Study: Neurobiological mechanisms that influence cannabis tolerance


Bethan Rose Jenkins, Cannabis News Writer/Editorial

A brand new study into cannabis tolerance has unveiled some fascinating findings — plant tolerance is dependent on circuitry activities within the brain. Researchers from Maastricht University discovered that neurometabolic alterations in the brain’s reward circuitry are responsible for making consumers develop a tolerance to the drug.

The findings of the study titled, “Reduced responsiveness of the reward system is associated with tolerance to cannabis impairment in chronic users” were published in the journal Addiction Biology.
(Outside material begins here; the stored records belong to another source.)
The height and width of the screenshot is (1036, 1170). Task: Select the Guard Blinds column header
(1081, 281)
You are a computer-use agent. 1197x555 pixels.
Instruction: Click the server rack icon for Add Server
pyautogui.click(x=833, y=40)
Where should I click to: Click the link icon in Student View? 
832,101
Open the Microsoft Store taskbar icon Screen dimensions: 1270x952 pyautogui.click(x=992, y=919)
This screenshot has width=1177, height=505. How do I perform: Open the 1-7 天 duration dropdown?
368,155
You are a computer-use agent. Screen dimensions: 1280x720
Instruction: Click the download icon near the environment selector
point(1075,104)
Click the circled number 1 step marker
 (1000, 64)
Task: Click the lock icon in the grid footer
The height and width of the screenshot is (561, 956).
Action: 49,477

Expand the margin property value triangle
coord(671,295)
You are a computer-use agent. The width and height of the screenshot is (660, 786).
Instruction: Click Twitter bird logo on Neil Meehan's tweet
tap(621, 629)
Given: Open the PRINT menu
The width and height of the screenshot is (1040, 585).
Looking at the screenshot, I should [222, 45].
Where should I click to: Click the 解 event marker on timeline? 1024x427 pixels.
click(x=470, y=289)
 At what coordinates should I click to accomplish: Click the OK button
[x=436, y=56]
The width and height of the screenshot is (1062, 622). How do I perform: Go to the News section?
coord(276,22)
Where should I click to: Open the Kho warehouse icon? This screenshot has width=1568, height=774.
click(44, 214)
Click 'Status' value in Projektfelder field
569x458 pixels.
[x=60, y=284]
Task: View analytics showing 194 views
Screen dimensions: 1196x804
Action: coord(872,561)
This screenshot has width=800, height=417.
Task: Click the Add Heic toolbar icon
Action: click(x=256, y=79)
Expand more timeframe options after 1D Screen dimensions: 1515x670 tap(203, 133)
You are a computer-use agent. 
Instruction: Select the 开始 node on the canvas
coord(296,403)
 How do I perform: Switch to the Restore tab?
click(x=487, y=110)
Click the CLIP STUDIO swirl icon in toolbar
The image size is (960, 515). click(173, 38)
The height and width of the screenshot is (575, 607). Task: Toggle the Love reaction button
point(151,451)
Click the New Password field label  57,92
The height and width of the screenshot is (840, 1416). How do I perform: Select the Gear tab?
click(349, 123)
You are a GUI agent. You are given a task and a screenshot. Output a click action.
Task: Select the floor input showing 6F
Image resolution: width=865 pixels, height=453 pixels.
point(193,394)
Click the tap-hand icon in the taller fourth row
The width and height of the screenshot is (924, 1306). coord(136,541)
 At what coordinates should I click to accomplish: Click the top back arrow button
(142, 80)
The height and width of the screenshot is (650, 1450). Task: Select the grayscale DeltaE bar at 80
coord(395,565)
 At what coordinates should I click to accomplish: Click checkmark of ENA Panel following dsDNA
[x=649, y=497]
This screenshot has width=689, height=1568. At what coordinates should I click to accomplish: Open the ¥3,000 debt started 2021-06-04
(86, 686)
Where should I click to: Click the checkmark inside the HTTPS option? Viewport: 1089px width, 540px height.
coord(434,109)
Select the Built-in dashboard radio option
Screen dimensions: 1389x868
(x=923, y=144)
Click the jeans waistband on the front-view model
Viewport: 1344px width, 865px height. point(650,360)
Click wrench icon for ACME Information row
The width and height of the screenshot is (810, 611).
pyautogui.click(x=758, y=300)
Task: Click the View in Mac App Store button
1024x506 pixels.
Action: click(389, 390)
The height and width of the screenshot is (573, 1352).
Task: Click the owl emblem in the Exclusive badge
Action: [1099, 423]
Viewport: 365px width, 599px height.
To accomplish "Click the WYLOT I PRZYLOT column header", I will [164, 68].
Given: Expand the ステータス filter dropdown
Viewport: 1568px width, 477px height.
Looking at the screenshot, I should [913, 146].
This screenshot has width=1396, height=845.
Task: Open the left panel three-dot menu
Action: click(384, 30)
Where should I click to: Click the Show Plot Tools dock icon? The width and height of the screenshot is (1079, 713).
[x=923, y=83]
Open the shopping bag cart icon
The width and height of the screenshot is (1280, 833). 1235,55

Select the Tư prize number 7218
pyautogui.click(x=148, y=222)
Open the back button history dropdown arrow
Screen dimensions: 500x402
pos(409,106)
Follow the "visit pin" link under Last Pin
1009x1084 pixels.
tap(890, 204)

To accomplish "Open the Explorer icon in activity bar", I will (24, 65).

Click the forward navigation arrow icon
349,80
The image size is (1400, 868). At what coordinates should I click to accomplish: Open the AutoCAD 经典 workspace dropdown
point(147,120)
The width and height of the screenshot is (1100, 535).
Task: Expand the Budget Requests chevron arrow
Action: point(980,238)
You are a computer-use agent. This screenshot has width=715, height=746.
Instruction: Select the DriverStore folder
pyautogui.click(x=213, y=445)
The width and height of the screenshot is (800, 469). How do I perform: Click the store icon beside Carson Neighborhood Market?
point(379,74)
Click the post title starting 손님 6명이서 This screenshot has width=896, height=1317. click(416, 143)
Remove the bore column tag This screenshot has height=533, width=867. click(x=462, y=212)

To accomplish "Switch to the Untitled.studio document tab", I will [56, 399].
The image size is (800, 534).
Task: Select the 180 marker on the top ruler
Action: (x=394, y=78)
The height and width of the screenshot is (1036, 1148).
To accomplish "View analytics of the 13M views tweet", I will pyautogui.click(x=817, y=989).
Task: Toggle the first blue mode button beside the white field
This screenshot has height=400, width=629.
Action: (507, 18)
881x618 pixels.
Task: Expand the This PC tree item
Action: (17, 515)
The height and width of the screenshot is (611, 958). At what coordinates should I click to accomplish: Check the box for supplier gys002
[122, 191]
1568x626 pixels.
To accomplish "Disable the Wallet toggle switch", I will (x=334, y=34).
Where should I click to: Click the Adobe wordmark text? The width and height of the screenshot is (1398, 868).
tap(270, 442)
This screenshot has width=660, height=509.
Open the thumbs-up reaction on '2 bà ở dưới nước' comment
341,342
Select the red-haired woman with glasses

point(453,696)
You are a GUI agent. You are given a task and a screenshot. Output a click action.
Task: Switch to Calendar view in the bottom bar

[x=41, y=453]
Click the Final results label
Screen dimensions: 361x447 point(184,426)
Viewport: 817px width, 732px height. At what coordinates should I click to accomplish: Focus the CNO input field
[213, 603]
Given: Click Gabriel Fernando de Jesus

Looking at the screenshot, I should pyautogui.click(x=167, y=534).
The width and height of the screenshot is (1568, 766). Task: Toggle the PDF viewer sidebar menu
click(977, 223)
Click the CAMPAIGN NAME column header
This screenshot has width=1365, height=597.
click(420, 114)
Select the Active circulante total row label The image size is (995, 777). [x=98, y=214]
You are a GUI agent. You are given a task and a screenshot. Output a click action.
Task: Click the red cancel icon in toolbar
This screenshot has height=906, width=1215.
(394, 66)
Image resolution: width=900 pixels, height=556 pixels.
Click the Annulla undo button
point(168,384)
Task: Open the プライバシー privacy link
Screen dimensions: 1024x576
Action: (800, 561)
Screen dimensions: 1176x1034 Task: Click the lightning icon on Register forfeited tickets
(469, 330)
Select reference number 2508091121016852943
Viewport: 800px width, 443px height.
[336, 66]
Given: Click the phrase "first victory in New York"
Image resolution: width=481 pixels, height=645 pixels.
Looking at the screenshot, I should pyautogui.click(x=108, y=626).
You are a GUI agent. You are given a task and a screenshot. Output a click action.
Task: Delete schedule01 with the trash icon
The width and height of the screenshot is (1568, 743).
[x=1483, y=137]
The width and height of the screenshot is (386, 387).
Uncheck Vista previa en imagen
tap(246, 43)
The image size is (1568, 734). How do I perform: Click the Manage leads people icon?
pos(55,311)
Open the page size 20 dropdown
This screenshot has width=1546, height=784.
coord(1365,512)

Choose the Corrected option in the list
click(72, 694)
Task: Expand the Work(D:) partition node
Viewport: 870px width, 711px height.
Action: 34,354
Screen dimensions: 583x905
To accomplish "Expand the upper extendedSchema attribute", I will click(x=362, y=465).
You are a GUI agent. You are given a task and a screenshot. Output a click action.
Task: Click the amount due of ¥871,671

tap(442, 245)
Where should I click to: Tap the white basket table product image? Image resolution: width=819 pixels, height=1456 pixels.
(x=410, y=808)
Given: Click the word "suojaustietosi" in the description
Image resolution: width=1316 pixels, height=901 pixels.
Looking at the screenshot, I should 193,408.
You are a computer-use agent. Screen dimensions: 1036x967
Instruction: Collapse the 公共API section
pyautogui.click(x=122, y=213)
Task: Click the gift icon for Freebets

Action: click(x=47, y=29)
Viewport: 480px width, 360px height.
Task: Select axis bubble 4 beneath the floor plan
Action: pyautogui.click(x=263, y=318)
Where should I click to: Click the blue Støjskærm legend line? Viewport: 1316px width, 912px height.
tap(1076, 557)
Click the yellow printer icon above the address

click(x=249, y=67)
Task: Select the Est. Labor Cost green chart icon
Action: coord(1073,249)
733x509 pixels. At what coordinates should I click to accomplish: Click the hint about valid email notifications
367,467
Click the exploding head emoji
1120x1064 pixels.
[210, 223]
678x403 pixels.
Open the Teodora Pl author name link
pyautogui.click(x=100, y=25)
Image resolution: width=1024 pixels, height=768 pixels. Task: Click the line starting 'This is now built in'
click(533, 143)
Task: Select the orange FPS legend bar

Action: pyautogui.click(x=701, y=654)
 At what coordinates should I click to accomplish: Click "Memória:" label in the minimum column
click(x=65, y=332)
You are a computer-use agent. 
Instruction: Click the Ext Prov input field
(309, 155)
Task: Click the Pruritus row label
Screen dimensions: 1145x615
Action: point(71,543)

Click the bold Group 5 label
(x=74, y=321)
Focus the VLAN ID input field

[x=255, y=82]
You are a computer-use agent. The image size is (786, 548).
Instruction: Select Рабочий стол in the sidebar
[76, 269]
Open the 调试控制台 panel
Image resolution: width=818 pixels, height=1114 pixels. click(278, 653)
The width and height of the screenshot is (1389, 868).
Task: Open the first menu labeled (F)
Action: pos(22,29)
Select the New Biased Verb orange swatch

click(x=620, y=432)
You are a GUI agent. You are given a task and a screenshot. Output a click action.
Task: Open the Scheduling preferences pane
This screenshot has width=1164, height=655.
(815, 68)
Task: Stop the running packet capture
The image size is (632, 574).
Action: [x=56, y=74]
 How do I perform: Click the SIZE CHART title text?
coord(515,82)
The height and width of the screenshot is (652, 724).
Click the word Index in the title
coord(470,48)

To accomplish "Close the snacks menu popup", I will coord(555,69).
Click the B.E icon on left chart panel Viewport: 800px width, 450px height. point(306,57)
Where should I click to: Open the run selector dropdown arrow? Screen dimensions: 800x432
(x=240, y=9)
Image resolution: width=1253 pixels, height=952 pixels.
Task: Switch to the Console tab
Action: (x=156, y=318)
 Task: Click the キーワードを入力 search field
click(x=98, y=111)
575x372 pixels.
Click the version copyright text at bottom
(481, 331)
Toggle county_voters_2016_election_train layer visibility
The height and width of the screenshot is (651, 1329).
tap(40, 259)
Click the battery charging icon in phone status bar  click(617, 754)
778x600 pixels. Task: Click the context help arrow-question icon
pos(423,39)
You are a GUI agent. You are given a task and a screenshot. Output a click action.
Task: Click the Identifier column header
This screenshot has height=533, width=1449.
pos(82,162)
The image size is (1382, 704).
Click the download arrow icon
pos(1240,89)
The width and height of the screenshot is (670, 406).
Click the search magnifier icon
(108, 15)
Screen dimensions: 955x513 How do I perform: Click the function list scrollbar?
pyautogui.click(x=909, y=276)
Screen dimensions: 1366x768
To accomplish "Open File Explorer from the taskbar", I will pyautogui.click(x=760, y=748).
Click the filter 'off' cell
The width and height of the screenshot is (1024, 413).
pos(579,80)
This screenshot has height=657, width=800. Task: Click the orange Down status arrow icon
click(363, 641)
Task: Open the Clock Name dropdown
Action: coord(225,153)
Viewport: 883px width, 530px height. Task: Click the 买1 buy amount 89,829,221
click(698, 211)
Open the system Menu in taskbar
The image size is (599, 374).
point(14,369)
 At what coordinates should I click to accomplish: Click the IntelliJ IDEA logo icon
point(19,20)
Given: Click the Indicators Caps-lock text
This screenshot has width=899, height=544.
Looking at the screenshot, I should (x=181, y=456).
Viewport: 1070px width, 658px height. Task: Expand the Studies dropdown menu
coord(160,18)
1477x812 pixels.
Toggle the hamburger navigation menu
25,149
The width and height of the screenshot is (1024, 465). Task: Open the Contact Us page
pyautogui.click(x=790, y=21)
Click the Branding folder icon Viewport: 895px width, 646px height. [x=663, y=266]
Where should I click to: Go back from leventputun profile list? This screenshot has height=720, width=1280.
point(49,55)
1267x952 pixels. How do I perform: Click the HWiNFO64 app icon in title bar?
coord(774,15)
Researchers were motivated to conduct their investigation as a means of clarifying specifically why the acute effects of cannabis may arise in some consumers. 

PhD university candidate and the study’s corresponding author, Natasha L. Mason, noted that high tolerance levels result in less impairment. This is understandable, since first-time consumers tend to experience stronger side effects. While this information might not necessarily be new to seasoned smokers and scientists, the underlying connection with neurobiological mechanisms has not been identified… until now.

“These neurobiological mechanisms are important to elucidate, both in the context of therapeutic use of cannabis-based medications (e.g. deciding on dose in long-term treatment), as well as in the context of public health and safety of cannabis use when performing day-to-day operations (e.g. developing traffic laws),” Mason said.

Study on cannabis tolerance shows significant differences in impairment between regular and irregular consumers 

As cannabis consumption increases on a global scale – approximately four percent of the global population are believed to be consumers – so does the frequency of use. This means that more research is required to determine the long-term effects and how regular use may differ from irregular consumption.

“Due to a changing legal landscape, and rising interest in therapeutic utility, there is an increasing trend in (long-term) use,” said Mason. She authored the study alongside Nadia R.P.W. Hutten, Desmond H.Y. Tse, Stefan W. Toennes, Jacobus F.A. Jansen, Peter Stiers, and Johannes G. Ramaekers.

Mason and her team were satisfied with the results of the double‐blind study, which saw 12 frequent cannabis consumers be administered with the drug or a placebo. Once the drug/placebo was given to study subjects, they underwent brain imaging scans and assessments to determine their attentional lapses, reaction times and subjective high.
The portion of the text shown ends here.